What is far less well known, if known at all, is the fact that the Dutch
ran a flourishing gunpowder factory at Castle Geldria, their headquarters
in Pulicat. The absence of information on a matter so pivotal as the
manufacture and supply of gunpowder is all the more stupifying, considering
the fact that it was indispensable during the highly turbulent seventeenth
century, a period when large sailing vessels roamed the seas armed to
the teeth, a period, moreover, when the Dutch, occasionally with brute
force of arms, sought to establish their hegemony throughout the East.
This brief article attempts to shed some light on the VOC's flourishing
gunpowder factory in Pulicat and its importance within the VOC's vast
network of trade and conquest in the first half of the seventeenth century.
Pulicat was strategically located for the distribution
of gunpowder, as its excellent shipping facilities enabled the Dutch
to keep most of the VOC's major establishments in the East (such as
Batavia, Malacca, and Ceylon) well stocked. The Dutch began manufacturing
gunpowder there at least as early as the 1620s, if not earlier. Almost
from the presumed start, they predicted that they would be able to meet
the Company's needs throughout the East Indies. In fact, so many of
the VOC establishments came to depend on Pulicat's gunpowder that Batavia
(the Company's headquarters in the East) once complained to its governor
in Coromandel that, even though they were far from wasteful, they would
nonetheless have been hard pressed to supply the homeward-bound ships
as well as the Moluccas, Amboina, Banda, and Taiwan with gunpowder had
it not been for the fleet that had arrived from the Netherlands. Thus,
Batavia was implying that they had been obliged to distribute Dutch
gunpowder because Pulicat had failed to provide them with a quantity
sufficient to their needs.
In time, Pulicat became the mainVOC centre in the East
for the manufacture and distribution of gunpowder, so that the Dutch
there could boast: 'A few days ago we received from Masulipatnam 18,000
lbs of refined saltpetre and an additional 8,000 lbs from the southern
comptoirs, so that
we are once again zealously manufacturing gunpowder. Consequently, we
have been able to ship 15,000 lbs of freshly made gunpowder to Batavia
and 10,000 lbs of the same to Malacca. Ceylon has ordered a further
50,000 lbs, which we expect to have ready by the beginning of October.
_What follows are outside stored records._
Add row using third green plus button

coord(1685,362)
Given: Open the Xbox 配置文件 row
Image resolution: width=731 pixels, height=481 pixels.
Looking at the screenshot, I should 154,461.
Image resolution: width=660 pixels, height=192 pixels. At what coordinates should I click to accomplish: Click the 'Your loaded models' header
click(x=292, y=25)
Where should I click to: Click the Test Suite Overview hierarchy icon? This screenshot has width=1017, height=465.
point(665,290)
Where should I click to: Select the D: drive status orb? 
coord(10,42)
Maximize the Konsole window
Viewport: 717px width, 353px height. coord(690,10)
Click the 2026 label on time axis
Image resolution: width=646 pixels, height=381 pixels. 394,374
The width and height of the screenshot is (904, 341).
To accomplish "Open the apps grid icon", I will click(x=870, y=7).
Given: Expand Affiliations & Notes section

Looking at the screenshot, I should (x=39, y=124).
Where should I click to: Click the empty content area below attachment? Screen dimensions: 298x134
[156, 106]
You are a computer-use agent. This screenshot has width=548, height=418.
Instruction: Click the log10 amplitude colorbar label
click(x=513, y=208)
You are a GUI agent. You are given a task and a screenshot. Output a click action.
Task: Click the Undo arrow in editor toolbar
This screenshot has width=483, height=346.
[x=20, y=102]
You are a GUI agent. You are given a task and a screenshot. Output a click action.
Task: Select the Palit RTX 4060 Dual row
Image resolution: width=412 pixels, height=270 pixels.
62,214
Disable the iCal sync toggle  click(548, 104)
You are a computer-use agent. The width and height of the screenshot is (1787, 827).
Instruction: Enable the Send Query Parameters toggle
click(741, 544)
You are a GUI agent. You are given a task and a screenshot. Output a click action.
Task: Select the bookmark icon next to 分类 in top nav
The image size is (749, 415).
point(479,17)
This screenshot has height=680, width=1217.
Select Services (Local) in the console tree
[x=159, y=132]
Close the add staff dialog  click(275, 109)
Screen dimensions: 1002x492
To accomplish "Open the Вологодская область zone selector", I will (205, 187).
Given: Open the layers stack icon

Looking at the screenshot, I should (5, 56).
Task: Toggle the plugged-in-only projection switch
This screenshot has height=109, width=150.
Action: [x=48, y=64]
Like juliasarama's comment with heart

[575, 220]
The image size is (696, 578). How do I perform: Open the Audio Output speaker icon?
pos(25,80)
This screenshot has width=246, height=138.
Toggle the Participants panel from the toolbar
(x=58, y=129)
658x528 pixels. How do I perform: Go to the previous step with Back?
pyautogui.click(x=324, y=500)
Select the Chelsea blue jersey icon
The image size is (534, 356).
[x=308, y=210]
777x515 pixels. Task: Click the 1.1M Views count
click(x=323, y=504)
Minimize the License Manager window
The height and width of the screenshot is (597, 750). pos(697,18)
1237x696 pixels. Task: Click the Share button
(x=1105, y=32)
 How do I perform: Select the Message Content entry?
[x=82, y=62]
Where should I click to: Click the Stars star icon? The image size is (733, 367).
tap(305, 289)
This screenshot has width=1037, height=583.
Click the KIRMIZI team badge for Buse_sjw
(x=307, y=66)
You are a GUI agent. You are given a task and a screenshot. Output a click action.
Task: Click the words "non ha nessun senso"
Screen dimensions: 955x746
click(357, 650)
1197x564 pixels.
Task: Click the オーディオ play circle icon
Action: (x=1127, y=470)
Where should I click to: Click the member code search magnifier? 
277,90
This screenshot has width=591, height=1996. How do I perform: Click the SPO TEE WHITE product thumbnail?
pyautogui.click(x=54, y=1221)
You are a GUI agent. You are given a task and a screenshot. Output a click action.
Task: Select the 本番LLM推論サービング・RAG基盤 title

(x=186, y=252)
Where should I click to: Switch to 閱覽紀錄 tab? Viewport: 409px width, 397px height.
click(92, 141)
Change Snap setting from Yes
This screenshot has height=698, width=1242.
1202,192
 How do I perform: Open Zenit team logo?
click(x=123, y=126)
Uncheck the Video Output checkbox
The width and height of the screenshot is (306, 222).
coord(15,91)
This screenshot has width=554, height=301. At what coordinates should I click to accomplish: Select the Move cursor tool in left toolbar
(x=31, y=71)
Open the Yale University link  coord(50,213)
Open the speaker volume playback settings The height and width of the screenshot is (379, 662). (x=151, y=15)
By that time we shall also have manufactured an additional 10-15,000
lbs for Batavia to fill Your Honour's order for 100,000 lbs. Please
let us know how much gunpowder Your Honour requires for the year 1654.
However, we shall first need to be supplied with Dutch or Taiwanese
refined sulphur, without which the manufacture of gunpowder will come
to a standstill. What is left of the Achinese sulphur here in Pulicat
is little better than dirt from which nothing can be refined.'
The Pulicat factory produced gunpowder costing at most
three to four stivers a pound. It was of excellent quality and more
durable than that sent from the Netherlands. At Pulicat, the powder
was stored in Burmese Martaban jars in which it could be kept for years
on end without needing to be turned or stirred. First, the jars were
tightly sealed with plaster, then a piece of lead sheeting was spread
across the top, and finally the pots were covered with gunny sacking
and plastered over. Thus sealed, the gunpowder kept perfectly for at
least ten years. In fact, so impressed was Batavia with Pulicat's way
of storing gunpowder that they pried open the ceiling of one of their
storage cellars and installed eighteen large Martaban jars in order
to store gunpowder in the Pulicat way.
Transporting gunpowder by sea required meticulous care.
When no powder kegs were available, the gunpowder would sometimes have
to be shipped in Martaban jars. But Pulicat was extremely wary of this,
for if the glazed pots were jolted or indeed shattered, the powder could
ignite, for even though the jars were first lined with jute sacking,
the powder always seeped through. Gunpowder in Martabans on sailing
vessels was a dangerously combustible cargo under any circumstances,
so that the Dutch in Pulicat preferred wooden casks (of about 105 lbs
each). These were secured with wooden pegs and bound with rattan. To
economize, Batavia would return the casks and pegs to Pulicat after
having transferred the gunpowder to the Martaban jars in their cellars.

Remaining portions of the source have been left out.